Covid-19. Alemanha prepara-se para tornar vacinação obrigatória e anuncia novas restrições

por RTP
John MacDougall - Reuters

Na Alemanha, a vacinação contra a Covid-19 poderá ser obrigatória a partir do próximo ano, anunciou esta quinta-feira a chanceler alemã, Angela Merkel. Em paralelo, serão também impostas medidas mais restritivas para a população não-vacinada, que ficará impedida de aceder a grande parte de serviços de cultura e lazer.

A decisão foi anunciada esta quinta-feira durante uma conferência que juntou a atual chanceler Angela Merkel e o sucessor, Olaf Scholz, que deverá ser eleito no Bundestag na próxima semana.

Merkel e Scholz concordaram na elaboração de um projeto de lei para tornar a vacinação obrigatória. O documento será submetido ao Parlamento para entrar em vigor entre fevereiro e março.

Os dois líderes chegaram também a acordo com os representantes dos 16 Estados federados da Alemanha para impedir o acesso da população não-vacinada a vários serviços de cultura e lazer, com a exceção apenas de estabelecimentos essenciais como supermercados, farmácias ou padarias.

Este novo sistema proíbe o acesso de população não-vacinada a bares, restaurantes, teatros, cinemas, recintos desportivos ou comércio não essencial. Para além disso, os não-vacinados ficam também limitados ao contacto no máximo com duas pessoas fora do seu agregado familiar.
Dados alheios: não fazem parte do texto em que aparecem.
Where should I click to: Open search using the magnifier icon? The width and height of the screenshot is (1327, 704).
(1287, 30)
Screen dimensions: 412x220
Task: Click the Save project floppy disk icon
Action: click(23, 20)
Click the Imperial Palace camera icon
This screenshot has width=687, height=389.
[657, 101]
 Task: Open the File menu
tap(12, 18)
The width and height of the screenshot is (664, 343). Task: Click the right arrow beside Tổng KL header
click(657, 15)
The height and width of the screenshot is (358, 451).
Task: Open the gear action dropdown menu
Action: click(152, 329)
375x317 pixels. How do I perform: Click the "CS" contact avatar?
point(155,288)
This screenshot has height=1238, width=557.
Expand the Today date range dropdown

A Alemanha, a braços com uma nova vaga da pandemia, conta até ao momento com 68,7 por cento da população vacinada (80 por cento da população adulta). Nos últimos dias, os números da Covid-19 no país estabilizaram, mas continuam alarmantes, com muitos hospitais a aproximarem-se de um ponto de rutura. A emergência de uma nova variante, a Ómicron, só veio adensar ainda mais os riscos de sobrecarga dos hospitais nos próximos dias.
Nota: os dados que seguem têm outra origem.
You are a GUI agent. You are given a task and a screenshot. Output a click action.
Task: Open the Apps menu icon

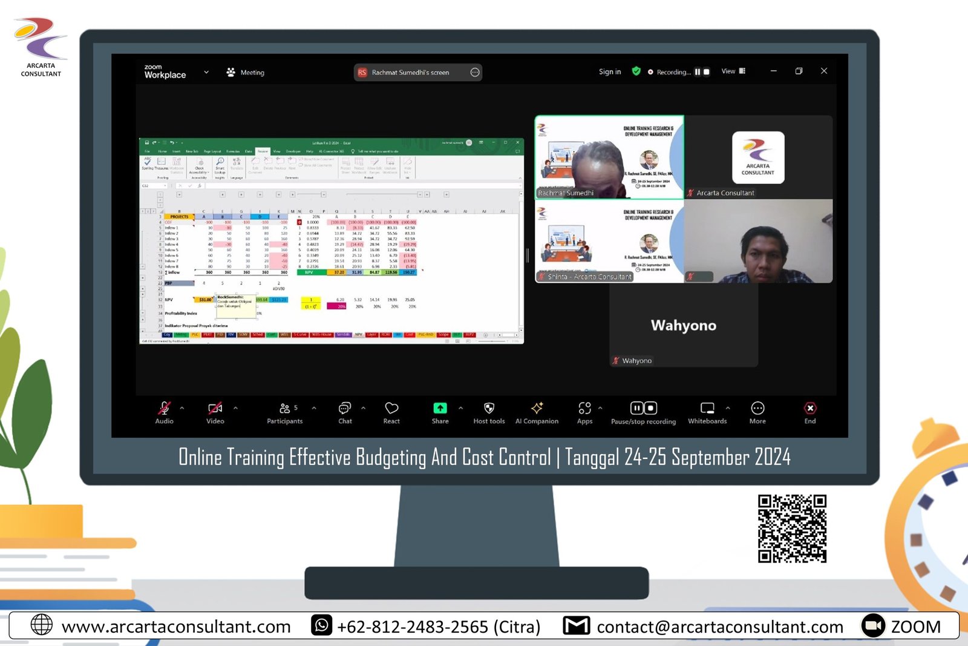pyautogui.click(x=584, y=412)
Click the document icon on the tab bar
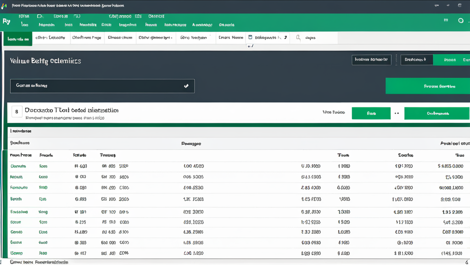This screenshot has height=265, width=470. (x=250, y=37)
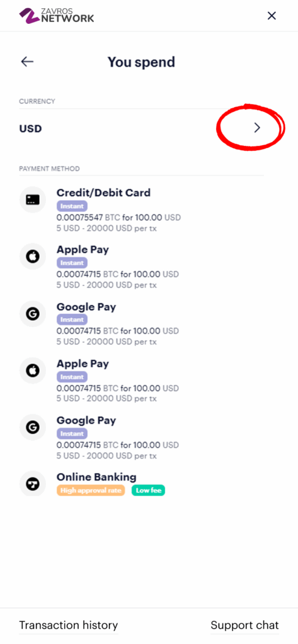The width and height of the screenshot is (298, 644).
Task: Expand currency options with the chevron
Action: [257, 128]
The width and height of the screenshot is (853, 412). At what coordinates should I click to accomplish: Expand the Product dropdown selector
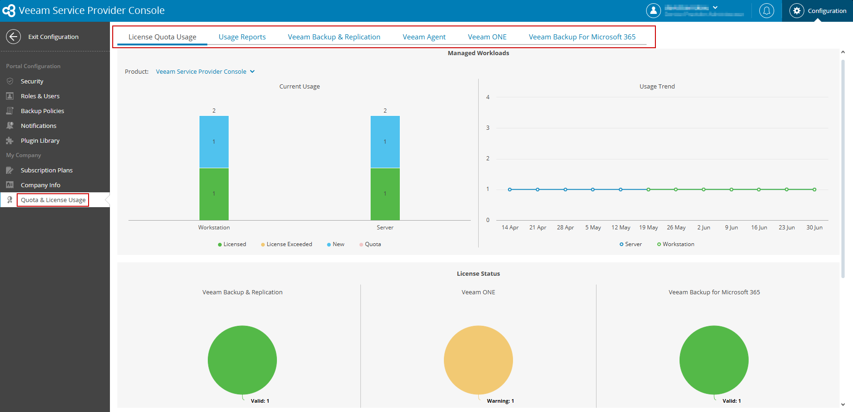(205, 71)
"A quantidade de trabalho dos hospitais está a atingir limites", alertou Angela Merkel. A chanceler alemã apelou à vacinação e diz que as novas regras são "um ato de solidariedade nacional" com o objetivo de reduzir o número diário de novas infeções.
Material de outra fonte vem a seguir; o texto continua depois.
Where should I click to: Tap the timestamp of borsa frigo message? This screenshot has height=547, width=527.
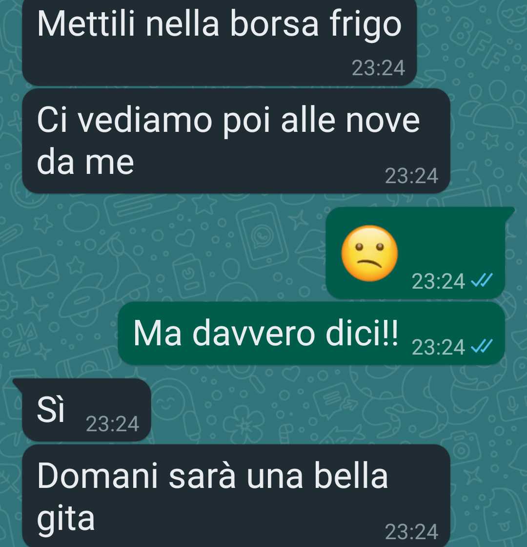[378, 68]
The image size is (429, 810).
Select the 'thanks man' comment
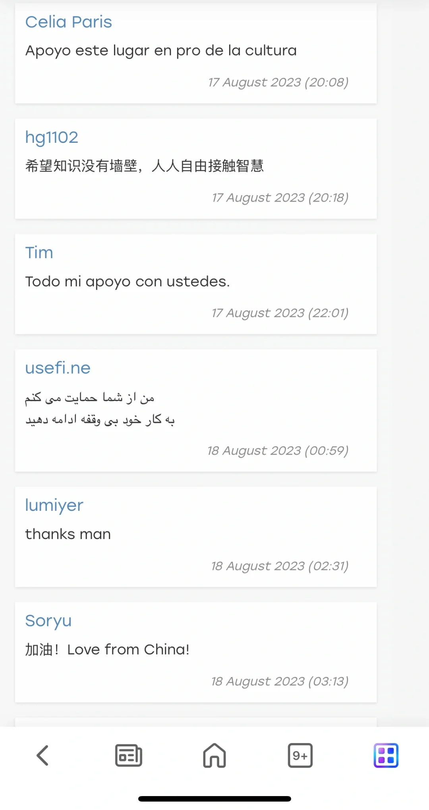click(x=68, y=534)
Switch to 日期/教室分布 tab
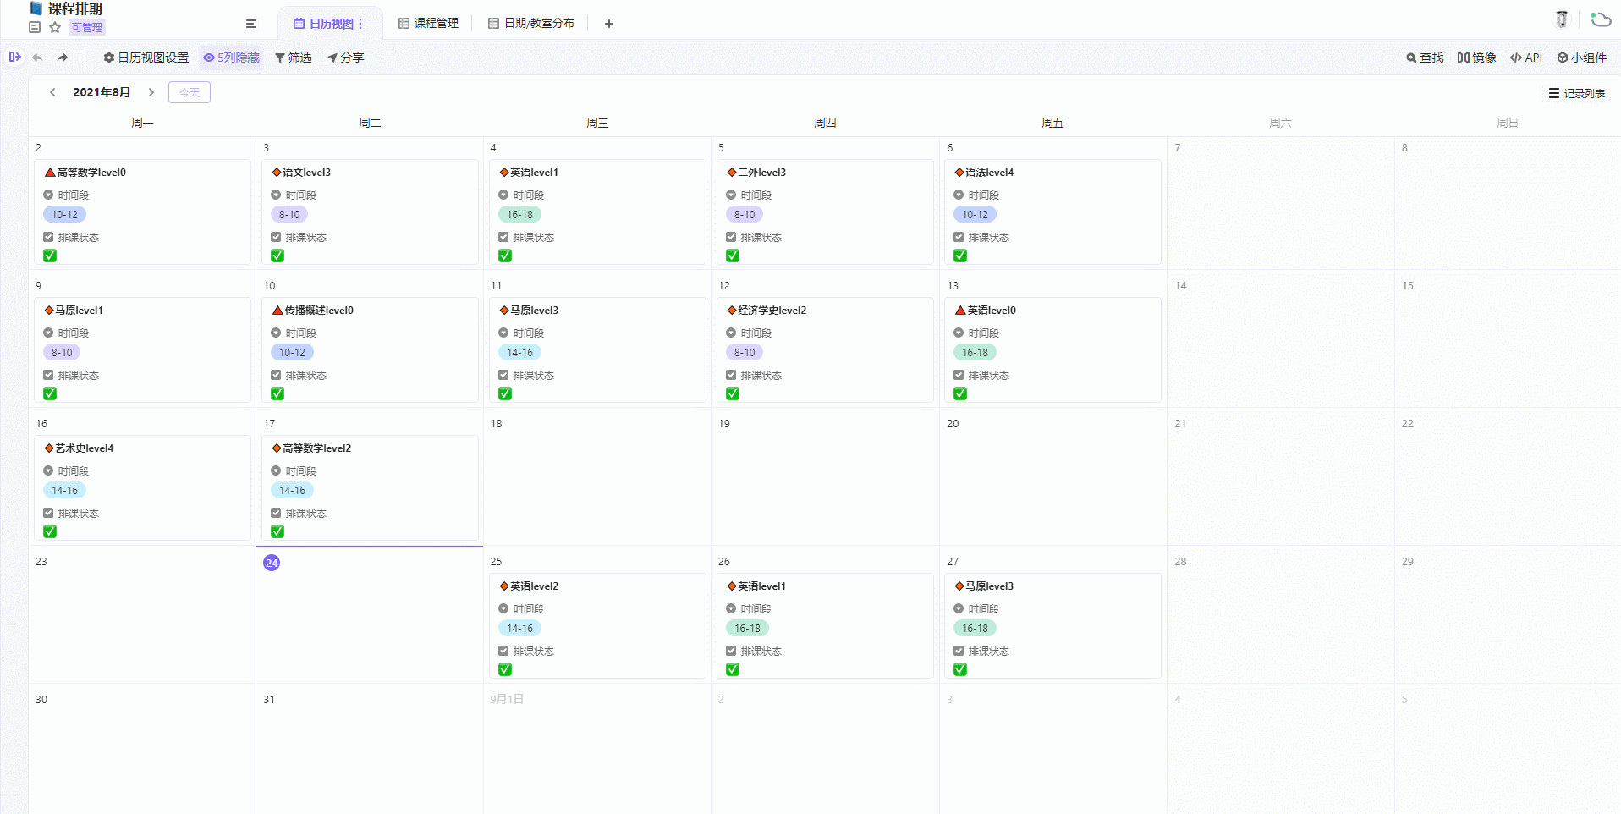Screen dimensions: 1621x814 pos(530,24)
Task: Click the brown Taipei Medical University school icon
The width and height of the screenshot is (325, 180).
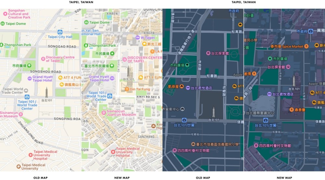Action: (x=19, y=166)
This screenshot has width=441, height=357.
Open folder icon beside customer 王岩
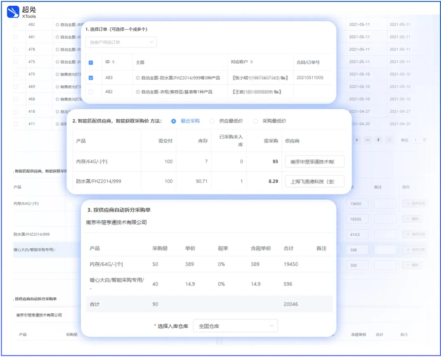[276, 92]
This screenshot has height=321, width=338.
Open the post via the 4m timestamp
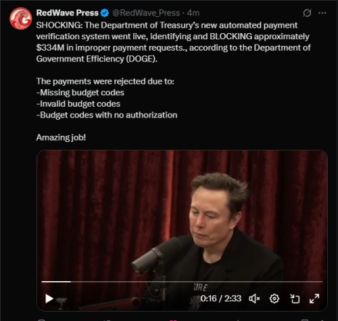193,13
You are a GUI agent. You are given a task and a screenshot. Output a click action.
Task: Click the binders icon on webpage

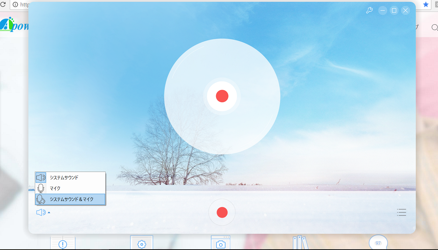coord(300,243)
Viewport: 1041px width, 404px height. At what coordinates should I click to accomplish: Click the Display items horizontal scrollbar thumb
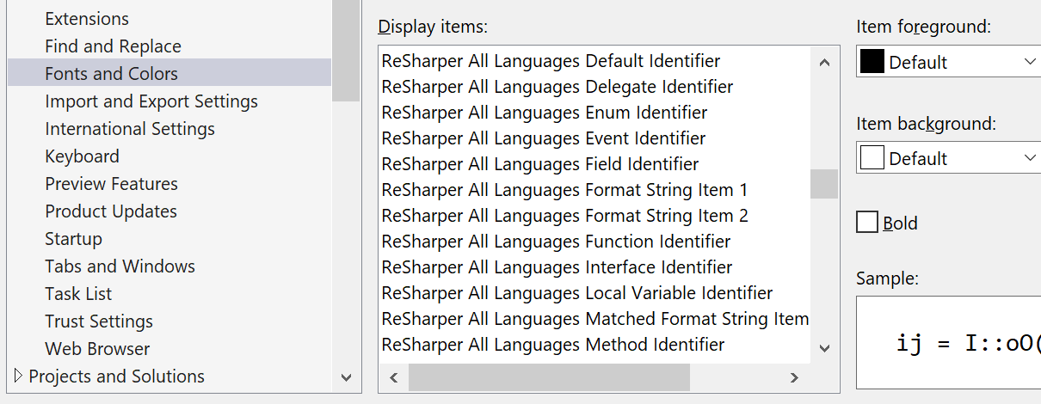549,377
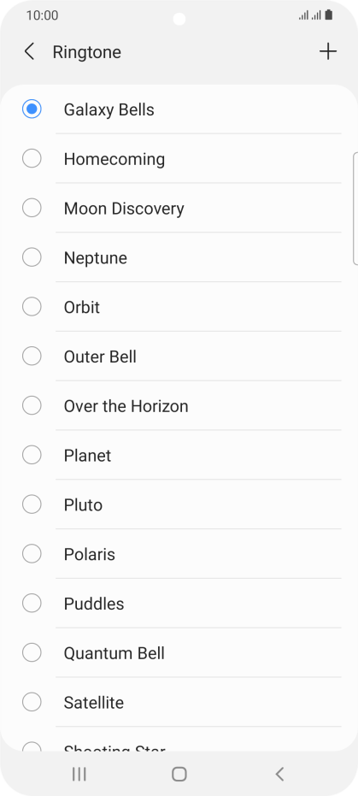Image resolution: width=358 pixels, height=796 pixels.
Task: Go to home screen via navigation bar
Action: point(179,774)
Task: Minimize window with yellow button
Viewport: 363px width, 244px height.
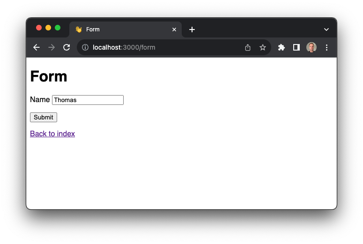Action: tap(48, 28)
Olaf Scholz, que deverá suceder a Angela Merkel a partir da próxima quarta-feira, reconhece que a situação de saúde no país é "muito, muito difícil" e que os números de infeção estabilizaram "mas a um nível demasiado elevado". Esta quinta-feira a Alemanha registou mais 73 mil novas infeções e 388 mortes por Covid-19.

O futuro chanceler alemão referiu ainda que a prioridade agora é "convencer quem ainda não se vacinou". O Governo de Merkel e Scholz pretendem administra mais 30 mil doses de vacinas até ao Natal.